The EC holds that the NPP did not provide any proof of the citizenship status of the alleged foreign nationals and did not show any proof that they were not entitled to be registered in Ghana.
According to the electoral body, the biometric register has multiple layers of data protection and integrity assurance and does not permit the possibility of pictures on the register being edited.
“The consultant’s report on the Independent Review of the Biometric Voter Register also supports the position that this is not possible and that the system has adequate integrity and has not been compromised. We would be happy to share the consultant’s report with the NPP,” the EC stated.
Christian Owusu-Parry, Acting Director of Public Affairs of the EC, earlier in a statement issued on the electoral roll controversy, said the demand for a new register was unconvincing.
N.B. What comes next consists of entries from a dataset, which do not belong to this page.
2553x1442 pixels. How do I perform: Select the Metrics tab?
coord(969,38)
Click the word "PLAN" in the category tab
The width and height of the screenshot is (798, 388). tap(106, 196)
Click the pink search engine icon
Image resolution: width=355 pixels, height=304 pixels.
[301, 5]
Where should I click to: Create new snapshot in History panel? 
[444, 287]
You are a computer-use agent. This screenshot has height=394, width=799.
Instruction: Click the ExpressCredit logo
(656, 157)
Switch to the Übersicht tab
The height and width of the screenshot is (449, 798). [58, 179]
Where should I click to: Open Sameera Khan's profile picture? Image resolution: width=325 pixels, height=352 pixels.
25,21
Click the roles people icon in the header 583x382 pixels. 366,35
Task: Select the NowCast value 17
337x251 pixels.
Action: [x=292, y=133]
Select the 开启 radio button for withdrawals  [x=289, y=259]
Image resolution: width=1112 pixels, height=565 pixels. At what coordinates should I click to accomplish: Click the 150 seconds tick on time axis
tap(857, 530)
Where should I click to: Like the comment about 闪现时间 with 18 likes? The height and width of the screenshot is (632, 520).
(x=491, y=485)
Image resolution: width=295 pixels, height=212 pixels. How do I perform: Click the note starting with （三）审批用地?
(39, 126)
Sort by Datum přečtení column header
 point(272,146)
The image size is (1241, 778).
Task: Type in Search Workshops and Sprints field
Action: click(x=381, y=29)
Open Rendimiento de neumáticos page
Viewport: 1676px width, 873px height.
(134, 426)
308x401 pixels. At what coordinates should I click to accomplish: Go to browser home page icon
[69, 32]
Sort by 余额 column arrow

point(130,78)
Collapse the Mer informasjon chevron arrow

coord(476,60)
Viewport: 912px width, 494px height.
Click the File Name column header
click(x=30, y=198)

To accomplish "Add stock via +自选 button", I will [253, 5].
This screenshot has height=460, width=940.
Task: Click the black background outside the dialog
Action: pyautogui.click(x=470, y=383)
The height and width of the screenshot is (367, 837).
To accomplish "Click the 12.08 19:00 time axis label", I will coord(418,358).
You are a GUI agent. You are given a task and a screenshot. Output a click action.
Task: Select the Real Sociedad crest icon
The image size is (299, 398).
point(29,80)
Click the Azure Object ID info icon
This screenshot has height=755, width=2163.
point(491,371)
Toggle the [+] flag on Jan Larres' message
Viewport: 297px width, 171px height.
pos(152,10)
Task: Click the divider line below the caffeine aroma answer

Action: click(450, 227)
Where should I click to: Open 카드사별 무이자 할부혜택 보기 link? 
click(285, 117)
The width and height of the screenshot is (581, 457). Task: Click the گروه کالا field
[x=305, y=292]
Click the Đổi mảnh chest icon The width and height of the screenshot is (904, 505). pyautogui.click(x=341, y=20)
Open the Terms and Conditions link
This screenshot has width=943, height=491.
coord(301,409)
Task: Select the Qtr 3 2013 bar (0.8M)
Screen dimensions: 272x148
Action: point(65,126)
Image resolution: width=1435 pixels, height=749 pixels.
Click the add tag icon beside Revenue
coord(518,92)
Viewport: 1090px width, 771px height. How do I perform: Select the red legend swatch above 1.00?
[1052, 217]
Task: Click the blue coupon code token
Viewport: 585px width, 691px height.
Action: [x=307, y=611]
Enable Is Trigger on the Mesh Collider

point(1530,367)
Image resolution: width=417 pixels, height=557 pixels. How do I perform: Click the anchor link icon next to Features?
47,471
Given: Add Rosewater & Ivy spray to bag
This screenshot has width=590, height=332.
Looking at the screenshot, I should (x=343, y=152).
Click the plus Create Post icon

“The Panel finds the arguments for a new register unconvincing and therefore does not recommend the replacement of the current voters’ register,” he posited in the statement.
According to the statement, the report submitted by the Independent Panel led by His Lordship V.C.R.A.C. Crabbe, set up by the Commission, indicates that “the responsibility for having a clean and credible register is the shared responsibility of all citizens of Ghana.”
The statement however, indicated that the EC would continue to engage stakeholders to ensure that a clean and credible register is in place for the upcoming general election through an inclusive and collaborative audit process.
Mr. Owusu-Parry said the Commission was commited to ensuring transparent, inclusive and credible general election this year and to ensuring democratic growth and stability in Ghana.